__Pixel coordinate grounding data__
---------------

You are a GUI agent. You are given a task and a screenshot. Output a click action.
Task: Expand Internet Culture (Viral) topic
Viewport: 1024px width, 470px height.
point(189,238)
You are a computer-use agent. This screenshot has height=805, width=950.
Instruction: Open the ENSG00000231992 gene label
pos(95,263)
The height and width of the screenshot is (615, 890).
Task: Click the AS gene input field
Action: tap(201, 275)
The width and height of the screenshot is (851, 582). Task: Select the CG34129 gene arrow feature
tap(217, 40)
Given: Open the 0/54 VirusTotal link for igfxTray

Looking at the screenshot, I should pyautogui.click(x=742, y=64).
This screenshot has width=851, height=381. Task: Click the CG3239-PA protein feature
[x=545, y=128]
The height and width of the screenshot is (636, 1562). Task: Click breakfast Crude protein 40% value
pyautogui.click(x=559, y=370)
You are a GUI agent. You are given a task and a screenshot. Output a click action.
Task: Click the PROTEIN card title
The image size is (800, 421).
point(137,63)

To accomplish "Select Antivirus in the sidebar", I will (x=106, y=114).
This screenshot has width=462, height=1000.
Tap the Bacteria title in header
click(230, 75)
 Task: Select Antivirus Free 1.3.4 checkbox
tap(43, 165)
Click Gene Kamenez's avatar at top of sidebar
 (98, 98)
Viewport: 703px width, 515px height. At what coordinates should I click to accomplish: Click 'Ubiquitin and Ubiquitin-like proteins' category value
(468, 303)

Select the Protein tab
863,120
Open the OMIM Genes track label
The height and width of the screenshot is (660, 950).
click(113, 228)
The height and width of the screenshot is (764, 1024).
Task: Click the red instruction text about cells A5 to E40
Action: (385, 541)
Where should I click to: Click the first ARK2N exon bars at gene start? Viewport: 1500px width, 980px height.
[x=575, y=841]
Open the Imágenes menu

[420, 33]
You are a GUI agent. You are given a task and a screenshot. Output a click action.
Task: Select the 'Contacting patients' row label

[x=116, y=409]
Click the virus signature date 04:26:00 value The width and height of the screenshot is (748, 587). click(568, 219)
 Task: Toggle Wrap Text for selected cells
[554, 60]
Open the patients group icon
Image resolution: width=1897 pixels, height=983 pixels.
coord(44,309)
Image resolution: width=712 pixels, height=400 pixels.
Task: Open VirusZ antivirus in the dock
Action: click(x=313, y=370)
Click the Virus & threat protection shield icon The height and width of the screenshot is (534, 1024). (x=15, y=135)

---------------

__WHAT YOU NEED TO DO__
Every entry above should come back exactly as written.

__THE ANSWER__
You are a GUI agent. You are given a task and a screenshot. Output a click action.
Task: Expand Internet Culture (Viral) topic
Viewport: 1024px width, 470px height.
point(189,238)
You are a computer-use agent. This screenshot has height=805, width=950.
Instruction: Open the ENSG00000231992 gene label
pos(95,263)
The height and width of the screenshot is (615, 890).
Task: Click the AS gene input field
Action: tap(201, 275)
The width and height of the screenshot is (851, 582). Task: Select the CG34129 gene arrow feature
tap(217, 40)
Given: Open the 0/54 VirusTotal link for igfxTray

Looking at the screenshot, I should pyautogui.click(x=742, y=64).
This screenshot has width=851, height=381. Task: Click the CG3239-PA protein feature
[x=545, y=128]
The height and width of the screenshot is (636, 1562). Task: Click breakfast Crude protein 40% value
pyautogui.click(x=559, y=370)
You are a GUI agent. You are given a task and a screenshot. Output a click action.
Task: Click the PROTEIN card title
The image size is (800, 421).
point(137,63)

To accomplish "Select Antivirus in the sidebar", I will (x=106, y=114).
This screenshot has width=462, height=1000.
Tap the Bacteria title in header
click(230, 75)
 Task: Select Antivirus Free 1.3.4 checkbox
tap(43, 165)
Click Gene Kamenez's avatar at top of sidebar
 (98, 98)
Viewport: 703px width, 515px height. At what coordinates should I click to accomplish: Click 'Ubiquitin and Ubiquitin-like proteins' category value
(468, 303)

Select the Protein tab
863,120
Open the OMIM Genes track label
The height and width of the screenshot is (660, 950).
click(113, 228)
The height and width of the screenshot is (764, 1024).
Task: Click the red instruction text about cells A5 to E40
Action: (385, 541)
Where should I click to: Click the first ARK2N exon bars at gene start? Viewport: 1500px width, 980px height.
[x=575, y=841]
Open the Imágenes menu

[420, 33]
You are a GUI agent. You are given a task and a screenshot. Output a click action.
Task: Select the 'Contacting patients' row label

[x=116, y=409]
Click the virus signature date 04:26:00 value The width and height of the screenshot is (748, 587). click(568, 219)
 Task: Toggle Wrap Text for selected cells
[554, 60]
Open the patients group icon
Image resolution: width=1897 pixels, height=983 pixels.
coord(44,309)
Image resolution: width=712 pixels, height=400 pixels.
Task: Open VirusZ antivirus in the dock
Action: click(x=313, y=370)
Click the Virus & threat protection shield icon The height and width of the screenshot is (534, 1024). (x=15, y=135)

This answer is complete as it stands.